Recent developments in NLP shifted the focus to neural networks due to significant improvements on all fronts. Researchers experimented with deep as well as shallow neural networks and found that for this task, the linear fastText (Joulin et al., 2017) model, which is a shallow neural model, is comparable to convolutional neural networks (CNN) with pre-trained word embeddings, while being computationally more efficient (see Laippala et al. (2019)). Furthermore, it was shown that the fastText model outperforms traditional methods, i.e., SVMs, decision trees, random forest classifiers, logistic regression classifiers and the Naive Bayes classifier at this task (Kuzman & Ljubešić, 2022).

Recently developed Transformer-based pre-trained language models led to a significant breakthrough in this field.

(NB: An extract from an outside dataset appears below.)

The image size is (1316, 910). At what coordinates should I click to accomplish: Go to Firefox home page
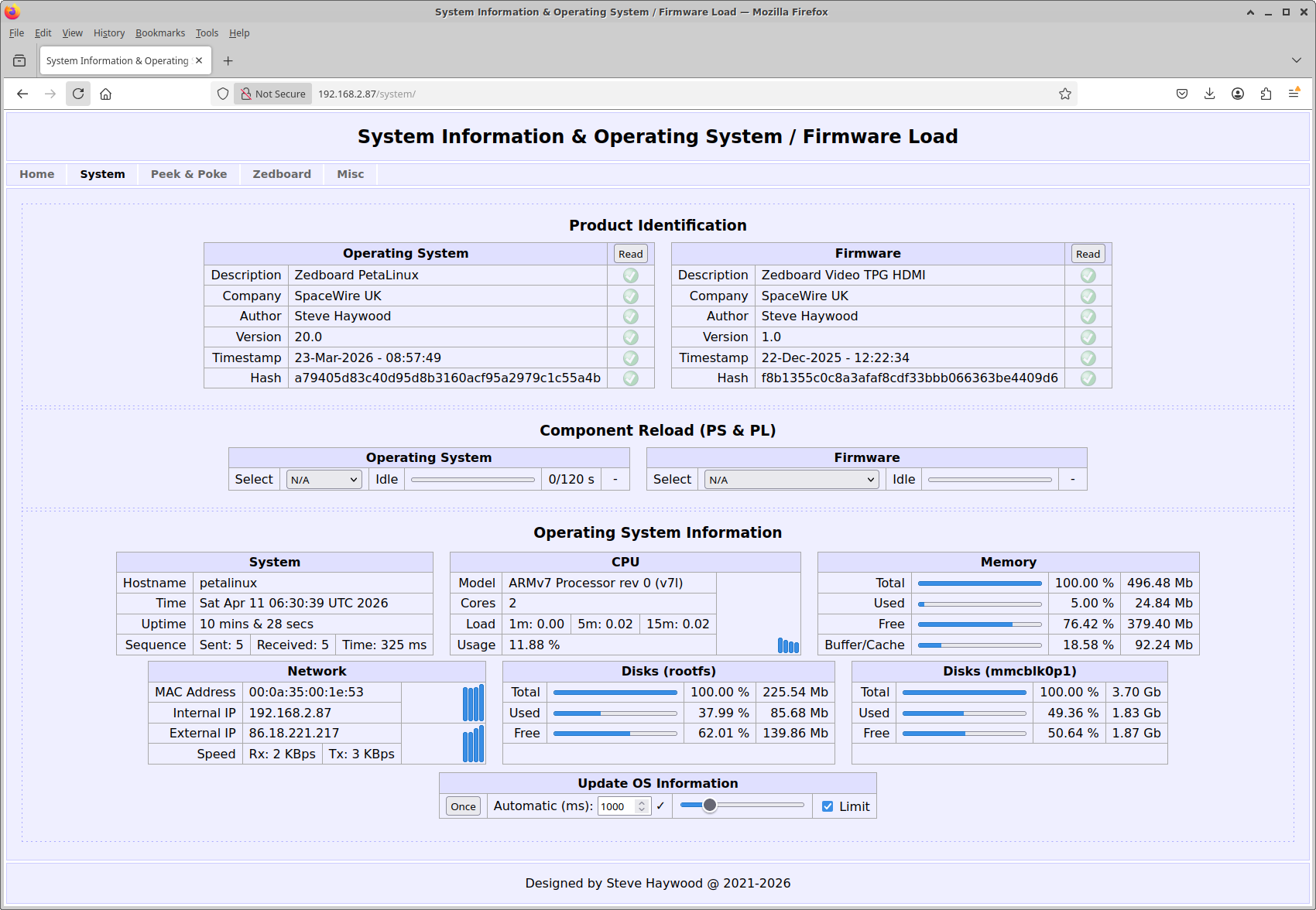(x=106, y=94)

Repo et al. (2021) and Kuzman et al. (2022b) showed that these deep learning models can achieve strong performance on small amount of training data, and, what is even more, they can reach around 30 points higher micro and macro F1 scores than the previous best model, fastText (see Kuzman et al. (2022b)). One likely reason for such drastic improvements obtained through the Transformer models in comparison to previous methods could be the fact that Transformer text representations incorporate information on syntax as well, which was shown to be very informative for genre classification (Kuzman and Ljubešić (2022)). Moreover, the models are capable of good levels of cross-lingual transfer. This was demonstrated when zero-shot cross-lingual experiments were performed by learning on a large English CORE dataset and testing on smaller datasets in Finnish, French, and Swedish (Repo et al., 2021). The cross-lingual experiments resulted in F1 scores between 0.61 and 0.69, while the results of training and testing the classifier on the same datasets in a monolingual setting range between 0.73 and 0.83 F1 (see Table 4). This was further researched by Ronnqvist et al. (2021) who showed that by combining all the four CORE datasets into a multilingual dataset, the performance is further improved, reaching micro F1 scores between 0.72 and 0.84. The multilingual classifier also achieved better zero-shot performance, as the classifier trained on three of the datasets and tested on the fourth reached micro F1 scores between 0.63 and 0.80. The highest scores were achieved with the multilingual XLM-RoBERTa model (Conneau et al., 2020) which outperformed other multilingual pre-trained Transformer language models in multiple genre studies (Ronnqvist et al., 2021; Repo et al., 2021; Kuzman & Pollak, 2022a). Furthermore, the XLM-RoBERTa model was revealed to be comparable (Kuzman et al., 2022b) or better (Repo et al., 2021) than monolingual models. This is in contrast to other NLP tasks, where the monolingual models were shown to outperform the multilingual models (Ulčar et al., 2021).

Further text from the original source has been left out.